┌─ Page excerpt

Concerning the word “prophecy,” because the book of Revelation itself explicitly claims to be “prophecy” (1:3; 22:18-19) and to relay information about the future (1:19), it should also be seen as “literature of the prophetic genre.”[18] In conclusion, Revelation should be viewed “as a prophetic circular letter which not infrequently makes use of apocalyptic imagery and device”[19] 

            The two words “apocalypse” and “prophecy” not only relate to the question of Revelation’s genre, but also to the question of how the book should be interpreted. The fact that Revelation resembles apocalyptic writings, which “look to the end times and a glorious triumph for righteousness,” actually provides evidence for a futurist reading of Revelation.[20] Because futurism “sees the Book of Revelation as primarily prophetic,”[21] “particularly from chapter 4 on,”[22] it also “does justice to Revelation’s claim to be prophecy.”[23] Regarding the antiquity of the futurist view, Dr. Tim LaHaye notes that it “was the interpretation of the early church during its most evangelistic history, from the apostles until the fourth century.”[24] Lawrence Richards gives the reason for this: the church took Old Testament and New Testament prophetic pictures “in their literal sense.”[25] LaHaye exhorts the reader of Revelation to follow in the early church’s footsteps by wisely advising that one should “accept the book as literal unless the facts are obviously to the contrary.”[26] In short, as MacArthur contends, the futurist perspective is unique in that it is a natural product of the grammatical-historical method.[27]


            Revelation 19 opens with a rejoicing in heaven (1-5). This takes place after the fall of Babylon, which is described in the preceding chapter. Verses 1-5 are followed by a passage dealing with the marriage/marriage supper (v. 7, 9) of the Lamb (i.e. Christ). The title “Lamb” is especially fitting in this context because the Bride of Christ, which is made up of the saints, is here presented to the Bridegroom, who was slain for her and also “granted her to clothe herself with fine linen, bright and pure” (v. 8; Eph. 5:25-27). Dr. Warren Wiersbe notes,

It is interesting that this is the marriage supper of the Lamb, and not “the King” or “the Lord.” The one title that Christ wants emphasized is “the Lamb;” for it speaks of His love for the Church and the price that He paid to purchase the Church.[28]

Patterson affirms this and even goes as far as to say that “Jesus the Lamb…is the theme of Revelation.”[29] This emphasis of Jesus as Lamb goes to heighten the contrast seen in 19:11-16 where Christ is portrayed in a ferocious, lion-like manner. Patterson mentions the uniqueness of this transition when he says, “he [i.e. the bridegroom] does not appear as the verses immediately before might have anticipated; but rather he appears in his return to bring judgment.”[30] Revelation 19:11-16 moves away from the jubilant presentation of the Bride to the ominous presentation of the Bridegroom. These verses remind the reader, among other things, of the title ascribed to Jesus in Rev. 5:5: “the Lion of the tribe of Judah.” This focus shift from Bride to Bridegroom begins in verse 10 when an angel tells John to not worship him, but God. He adds that “the testimony of Jesus is the spirit of prophecy.” This statement reminds the reader that “from the first prophetic utterance of God (Gen. 3:15) to the last prediction of the Revelation, the heart of prophecy has been directed to the person of Christ.”[31] In short, Revelation 19:11-16 is the culmination of not only its immediate context, but the entire book of Revelation and the whole of Scripture.

└─
┌─ Data lines

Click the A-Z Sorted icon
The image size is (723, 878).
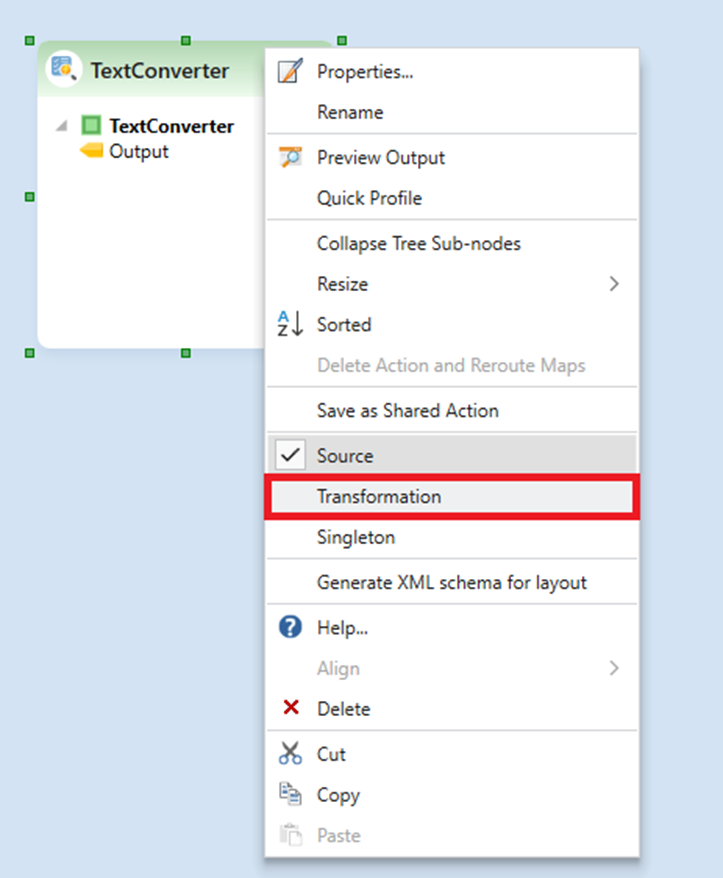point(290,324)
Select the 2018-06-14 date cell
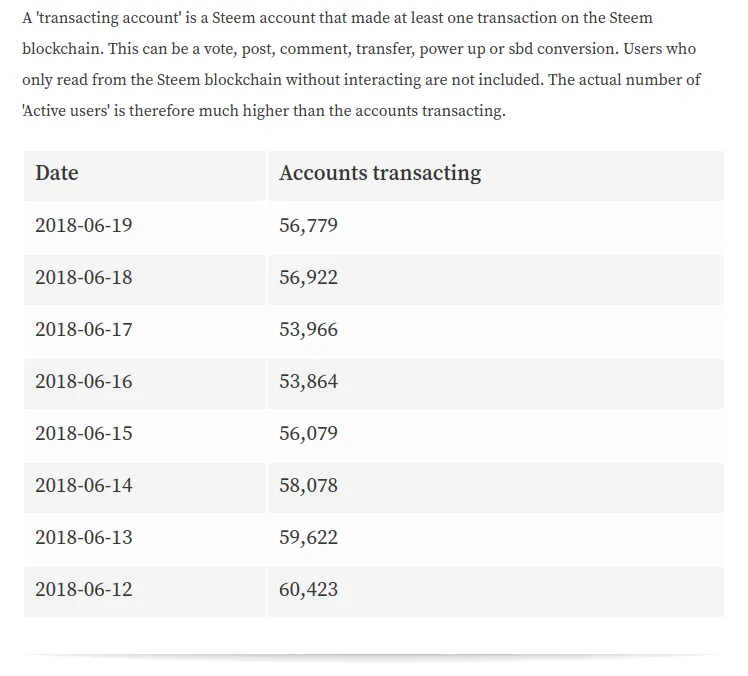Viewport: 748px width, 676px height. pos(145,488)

└─

=== Aim A ===
Name every commentator whom the passage on Revelation cites or quotes by name.
=== Aim B ===
In the passage on Revelation, what event comes right before the rejoicing in heaven that opens Revelation 19?

=== Expected output A ===
Tim LaHaye, Lawrence Richards, MacArthur, Warren Wiersbe, Patterson

=== Expected output B ===
The fall of Babylon, which is described in the preceding chapter.